-- BEGIN SUPPLIED RECORDS --
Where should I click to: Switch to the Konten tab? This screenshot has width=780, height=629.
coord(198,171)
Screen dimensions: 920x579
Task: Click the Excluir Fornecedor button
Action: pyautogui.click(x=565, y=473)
-- END SUPPLIED RECORDS --
WHAT TO PRODUCE: Copy the lines of the data above word for word, without changing anything.

RESPONSE:
Where should I click to: Switch to the Konten tab? This screenshot has width=780, height=629.
coord(198,171)
Screen dimensions: 920x579
Task: Click the Excluir Fornecedor button
Action: pyautogui.click(x=565, y=473)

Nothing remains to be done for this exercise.